* _Given data_
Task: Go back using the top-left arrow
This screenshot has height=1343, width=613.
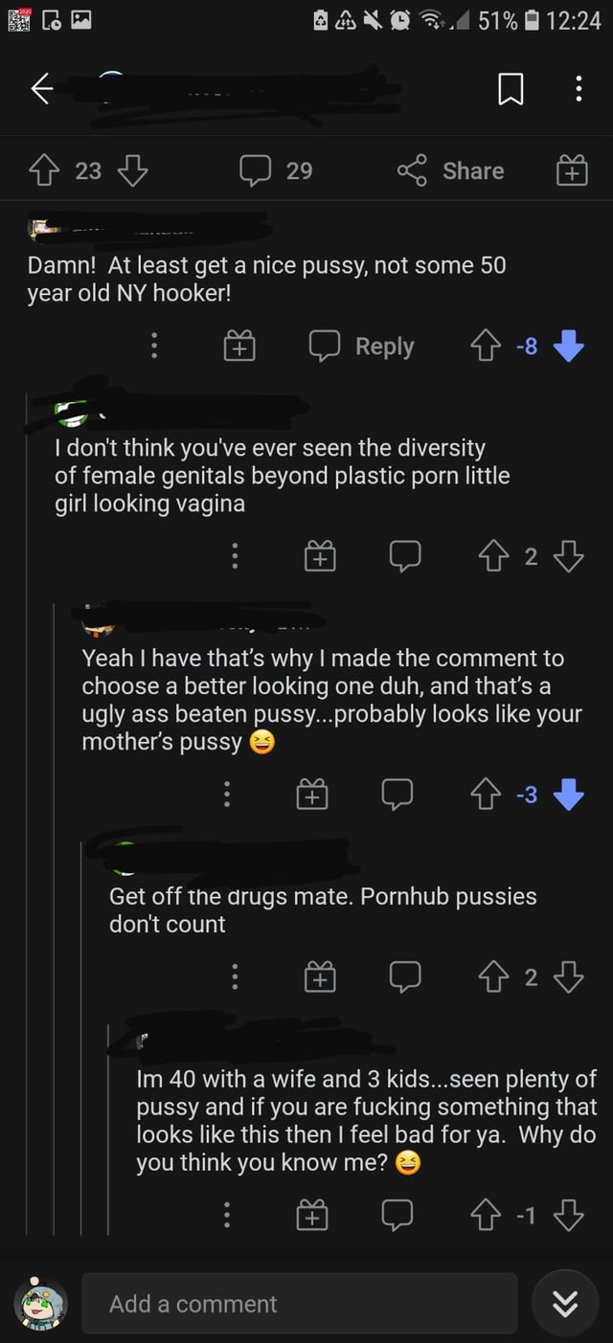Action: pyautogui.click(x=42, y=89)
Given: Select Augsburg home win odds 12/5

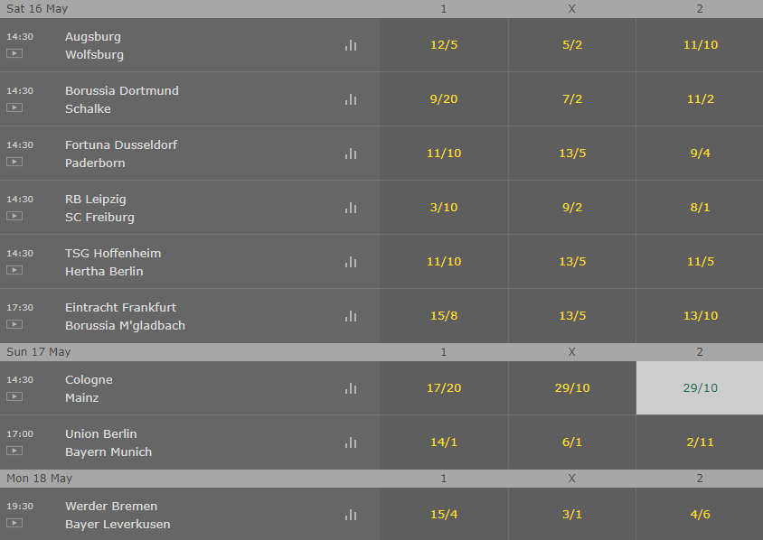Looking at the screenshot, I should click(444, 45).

--

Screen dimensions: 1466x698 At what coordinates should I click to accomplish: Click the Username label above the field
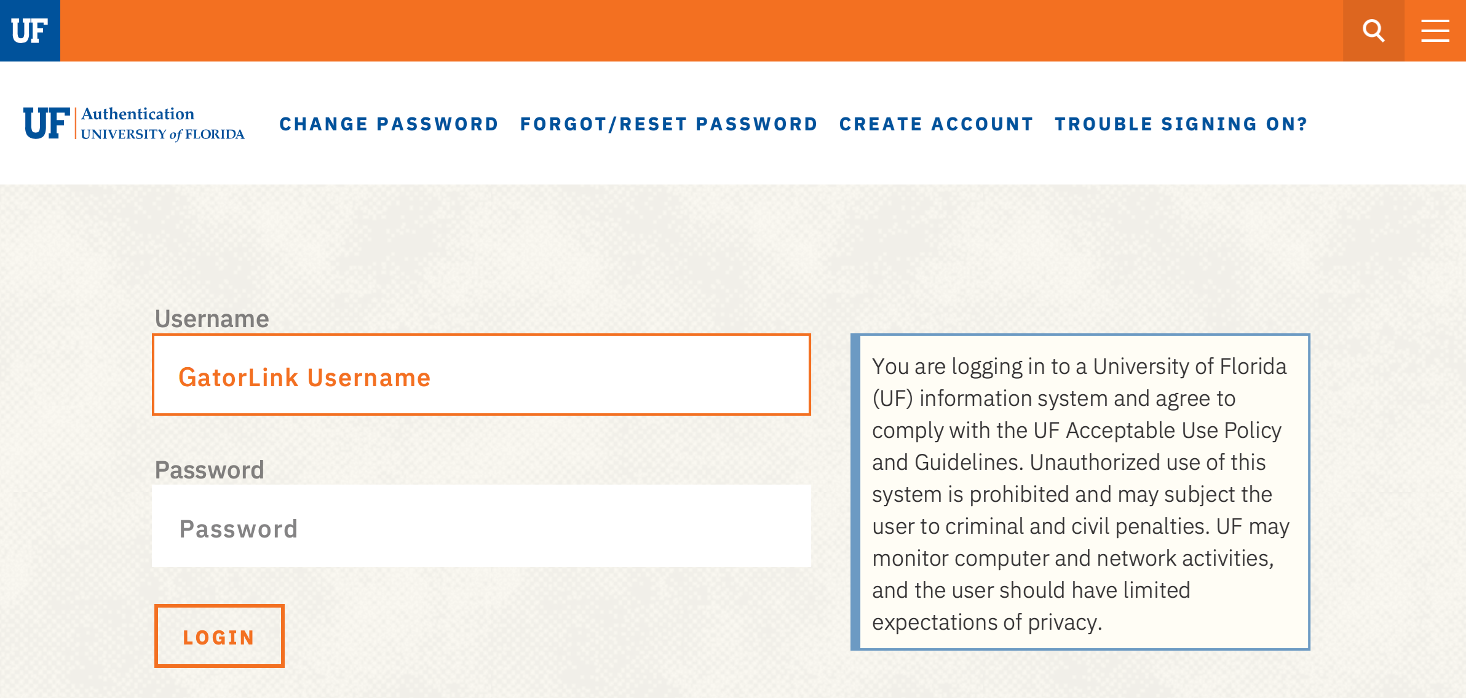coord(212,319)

...

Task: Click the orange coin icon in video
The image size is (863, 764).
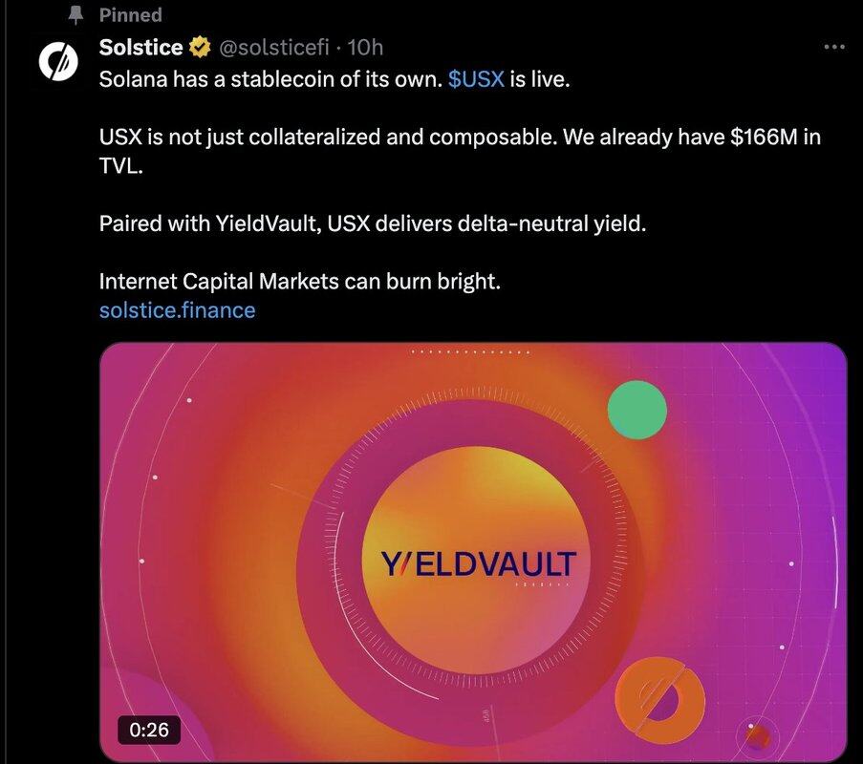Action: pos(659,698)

* _Required action_
Every line above in which the word "Task" occurs needs to be copied.

* _Answer to this problem_
Task: Go back using the top-left arrow
Task: Click the orange coin icon in video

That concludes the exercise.